**Data records**
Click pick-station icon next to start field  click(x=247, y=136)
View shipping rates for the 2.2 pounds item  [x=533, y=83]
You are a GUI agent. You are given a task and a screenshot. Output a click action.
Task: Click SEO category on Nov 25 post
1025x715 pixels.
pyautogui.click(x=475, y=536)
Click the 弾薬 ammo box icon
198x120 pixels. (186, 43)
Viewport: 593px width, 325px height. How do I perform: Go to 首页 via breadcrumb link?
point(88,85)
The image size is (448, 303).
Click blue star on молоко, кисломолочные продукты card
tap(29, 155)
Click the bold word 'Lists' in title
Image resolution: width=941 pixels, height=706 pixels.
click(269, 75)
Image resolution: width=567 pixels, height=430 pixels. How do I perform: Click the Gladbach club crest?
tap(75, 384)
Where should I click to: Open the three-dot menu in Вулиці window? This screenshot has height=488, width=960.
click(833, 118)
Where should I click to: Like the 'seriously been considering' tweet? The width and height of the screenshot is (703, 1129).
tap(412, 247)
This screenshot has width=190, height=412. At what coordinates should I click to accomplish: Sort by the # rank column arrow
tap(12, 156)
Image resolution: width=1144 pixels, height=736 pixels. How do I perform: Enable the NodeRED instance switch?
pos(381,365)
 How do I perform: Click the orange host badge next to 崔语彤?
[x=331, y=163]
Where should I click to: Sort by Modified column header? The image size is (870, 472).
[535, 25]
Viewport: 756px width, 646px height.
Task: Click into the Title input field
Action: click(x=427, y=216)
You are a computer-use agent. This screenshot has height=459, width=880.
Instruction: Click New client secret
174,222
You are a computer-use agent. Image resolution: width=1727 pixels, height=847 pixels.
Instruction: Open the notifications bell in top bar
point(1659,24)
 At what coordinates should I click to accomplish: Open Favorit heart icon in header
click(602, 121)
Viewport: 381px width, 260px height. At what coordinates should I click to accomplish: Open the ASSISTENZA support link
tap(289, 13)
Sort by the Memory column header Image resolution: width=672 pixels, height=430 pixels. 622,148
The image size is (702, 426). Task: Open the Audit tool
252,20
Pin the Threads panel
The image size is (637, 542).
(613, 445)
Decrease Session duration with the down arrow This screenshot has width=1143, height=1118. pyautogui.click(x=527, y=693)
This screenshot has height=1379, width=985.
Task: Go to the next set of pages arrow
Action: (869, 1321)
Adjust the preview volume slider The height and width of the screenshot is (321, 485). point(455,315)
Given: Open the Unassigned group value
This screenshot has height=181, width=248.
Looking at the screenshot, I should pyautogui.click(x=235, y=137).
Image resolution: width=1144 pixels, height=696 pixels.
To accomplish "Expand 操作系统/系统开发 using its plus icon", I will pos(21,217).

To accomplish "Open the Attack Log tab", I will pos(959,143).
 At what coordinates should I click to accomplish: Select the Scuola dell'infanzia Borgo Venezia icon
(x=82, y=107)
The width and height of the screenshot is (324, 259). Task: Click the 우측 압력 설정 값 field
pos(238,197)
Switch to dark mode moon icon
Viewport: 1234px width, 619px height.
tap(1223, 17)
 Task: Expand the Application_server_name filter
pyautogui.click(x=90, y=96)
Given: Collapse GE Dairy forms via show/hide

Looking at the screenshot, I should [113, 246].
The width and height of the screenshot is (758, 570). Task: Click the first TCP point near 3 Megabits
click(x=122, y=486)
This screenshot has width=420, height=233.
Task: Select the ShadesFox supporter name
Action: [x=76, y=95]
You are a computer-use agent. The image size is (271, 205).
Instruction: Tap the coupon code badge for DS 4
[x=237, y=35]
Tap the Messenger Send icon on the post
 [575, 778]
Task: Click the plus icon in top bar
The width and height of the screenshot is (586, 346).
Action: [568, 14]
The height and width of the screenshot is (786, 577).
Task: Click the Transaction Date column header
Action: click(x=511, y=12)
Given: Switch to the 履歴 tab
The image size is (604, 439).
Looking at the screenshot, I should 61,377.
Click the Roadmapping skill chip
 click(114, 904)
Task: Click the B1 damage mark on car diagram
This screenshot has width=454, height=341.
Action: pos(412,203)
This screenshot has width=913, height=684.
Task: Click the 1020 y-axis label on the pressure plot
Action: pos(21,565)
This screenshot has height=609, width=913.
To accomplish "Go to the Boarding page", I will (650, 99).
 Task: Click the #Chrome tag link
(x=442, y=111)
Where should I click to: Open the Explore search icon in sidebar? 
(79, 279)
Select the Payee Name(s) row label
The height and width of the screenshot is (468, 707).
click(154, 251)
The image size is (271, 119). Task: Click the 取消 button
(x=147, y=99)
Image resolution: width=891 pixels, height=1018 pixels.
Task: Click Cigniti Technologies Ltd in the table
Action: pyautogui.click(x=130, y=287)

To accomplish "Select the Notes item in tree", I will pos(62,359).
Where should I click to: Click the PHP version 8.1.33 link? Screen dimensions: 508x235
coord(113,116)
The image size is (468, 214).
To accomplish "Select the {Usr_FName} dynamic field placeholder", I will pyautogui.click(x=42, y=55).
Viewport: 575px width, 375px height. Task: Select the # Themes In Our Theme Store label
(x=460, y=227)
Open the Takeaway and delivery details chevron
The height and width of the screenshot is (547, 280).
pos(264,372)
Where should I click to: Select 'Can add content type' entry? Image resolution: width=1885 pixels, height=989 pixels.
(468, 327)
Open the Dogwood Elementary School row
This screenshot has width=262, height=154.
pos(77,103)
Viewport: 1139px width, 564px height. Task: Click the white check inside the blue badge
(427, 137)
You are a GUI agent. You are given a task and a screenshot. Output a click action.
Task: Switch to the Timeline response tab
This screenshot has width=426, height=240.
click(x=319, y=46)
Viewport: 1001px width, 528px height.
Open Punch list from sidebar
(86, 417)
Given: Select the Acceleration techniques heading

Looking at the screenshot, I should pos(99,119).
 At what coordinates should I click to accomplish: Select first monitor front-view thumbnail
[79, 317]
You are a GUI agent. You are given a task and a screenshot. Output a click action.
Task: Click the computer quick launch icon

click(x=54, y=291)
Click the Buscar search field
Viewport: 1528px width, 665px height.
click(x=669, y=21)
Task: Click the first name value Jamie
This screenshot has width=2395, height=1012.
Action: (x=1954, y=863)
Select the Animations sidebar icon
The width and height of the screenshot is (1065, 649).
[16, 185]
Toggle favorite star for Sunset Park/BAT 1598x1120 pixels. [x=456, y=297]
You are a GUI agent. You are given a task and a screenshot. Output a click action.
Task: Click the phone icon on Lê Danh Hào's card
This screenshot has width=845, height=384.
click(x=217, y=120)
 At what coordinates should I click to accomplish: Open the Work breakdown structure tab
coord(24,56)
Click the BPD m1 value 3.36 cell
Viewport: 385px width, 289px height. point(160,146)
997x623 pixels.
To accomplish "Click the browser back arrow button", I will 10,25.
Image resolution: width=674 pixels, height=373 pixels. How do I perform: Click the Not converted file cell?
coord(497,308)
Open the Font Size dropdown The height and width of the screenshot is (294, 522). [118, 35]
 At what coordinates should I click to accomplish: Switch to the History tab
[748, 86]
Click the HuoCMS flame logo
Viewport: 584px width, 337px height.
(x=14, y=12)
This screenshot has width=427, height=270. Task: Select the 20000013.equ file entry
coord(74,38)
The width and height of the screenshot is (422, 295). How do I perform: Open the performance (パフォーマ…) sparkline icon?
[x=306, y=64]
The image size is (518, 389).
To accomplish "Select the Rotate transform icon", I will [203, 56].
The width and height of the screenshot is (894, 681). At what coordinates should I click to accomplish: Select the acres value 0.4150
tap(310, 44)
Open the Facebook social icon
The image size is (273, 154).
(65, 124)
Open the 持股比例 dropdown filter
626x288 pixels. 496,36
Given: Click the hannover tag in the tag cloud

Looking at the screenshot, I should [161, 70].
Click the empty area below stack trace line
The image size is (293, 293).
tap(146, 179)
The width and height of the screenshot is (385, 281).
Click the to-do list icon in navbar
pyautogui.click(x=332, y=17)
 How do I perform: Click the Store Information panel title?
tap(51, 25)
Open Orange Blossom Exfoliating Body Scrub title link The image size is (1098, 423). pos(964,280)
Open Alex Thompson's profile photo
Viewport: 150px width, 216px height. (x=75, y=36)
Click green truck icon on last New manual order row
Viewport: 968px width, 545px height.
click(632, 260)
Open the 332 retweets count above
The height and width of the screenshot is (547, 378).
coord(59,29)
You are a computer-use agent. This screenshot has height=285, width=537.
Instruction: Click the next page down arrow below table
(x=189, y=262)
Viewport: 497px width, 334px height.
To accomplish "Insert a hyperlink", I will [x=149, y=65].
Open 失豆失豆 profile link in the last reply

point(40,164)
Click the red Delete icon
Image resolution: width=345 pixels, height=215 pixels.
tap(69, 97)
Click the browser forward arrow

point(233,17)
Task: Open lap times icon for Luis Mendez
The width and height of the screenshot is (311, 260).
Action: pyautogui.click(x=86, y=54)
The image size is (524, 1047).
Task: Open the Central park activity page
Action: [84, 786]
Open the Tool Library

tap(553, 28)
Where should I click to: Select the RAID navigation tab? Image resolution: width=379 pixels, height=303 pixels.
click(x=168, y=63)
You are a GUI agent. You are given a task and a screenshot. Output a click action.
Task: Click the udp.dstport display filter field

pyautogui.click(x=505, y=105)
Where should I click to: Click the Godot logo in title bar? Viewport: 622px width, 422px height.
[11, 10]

**Required work**
Only lines of the material that contain the word "item" belong in the answer; copy each one.

**Answer to this task**
View shipping rates for the 2.2 pounds item  [x=533, y=83]
To accomplish "Select the Notes item in tree", I will pos(62,359).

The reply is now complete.